Breeders should send a tag home on their puppies: Do not trim eye hair! 

LOL... Seriously :mellow:


----------



## Avec Bravissimo (Nov 23, 2012)

Ladysmom said:


> Have you seen this?
> 
> A Veterinary Guide to Tear Stains


I'm new here, but read this link after you posted it this morning, and wanted to thank you for it. There is a lot of good info there.

:thumbsup:


----------



## Jo C (Jan 23, 2012)

Max&Roxy said:


> Ok, so Max is now almost 6 months old....and of course, adorable in every which way!!:wub:
> 
> He has fairly bad tear stains and I am at my wits end already with them. A month or so ago, I trimmed the hair near his eyes, just at the beginning of his muzzle area. The staining didnt go away, but it got better. However, as the hair is growning back in, its like a little bush of hair actually, his staining is pretty bad. I was thinking of growing the hair out....and go through the uglies, to have it long and lie over his muzzle on the sides. He is getting his first real groom on the 13 of December (mobile groomer is coming) I try and clean his eyes twice a day with a baby wet wipe and the Crystal Clear solution. But its not helping. I took him to Petland last week, after his bath....and a gal who works there says, "....oh he is cute....but he needs his eyes cleaned!!!...." I was mad and embarassed as his coat was soooo clean and pure white....he was brushed beautifully and looked so nice.
> 
> ...


I use Eye Envy. You can purchase it at www.eyeenvy.com
It's a liguid that you put a few drops of on a piece of paper towel and then there's also a powder the you put on the fur at the inner corner of the eyes. I also rinse my Nikki's eyes with Bausch & Lomb Eye Rinse. Nikki's tear stains wete not that bad and after 2 days they were gone. I still use the eye envy once a day. Hope this helps.


----------



## Max&Roxy (Sep 7, 2012)

Thanks everyone. I am going to carry on and grow his hair out (that I trimmed) near his eyes.
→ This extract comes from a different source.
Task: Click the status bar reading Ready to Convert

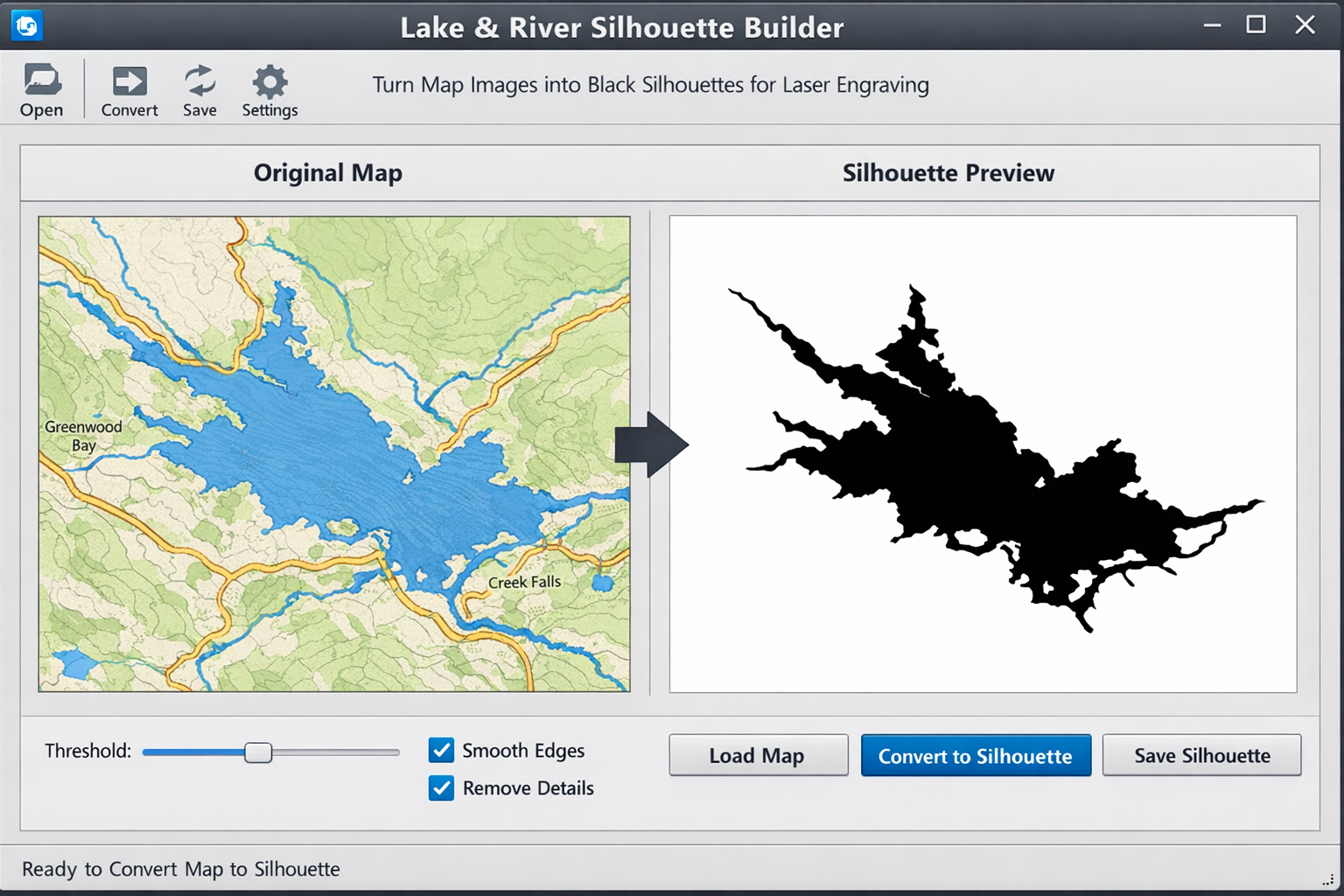Action: tap(182, 869)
I do clean his face at least once a day....sometimes twice. I will try the potato flour. Do I just dab some on the cleaned wet hair? 

I think he has a smaller muzzle for sure. He is a little dude....maybe only 2.5 pounds? he will get weighed at the vet when he is 6 months.

The Crystal Eye is just a clear solution I picked up at Petland for cleaning tear stains or stains in general on the dogs fur. So I add some to a wet baby wipe and clean his eyes with it.


----------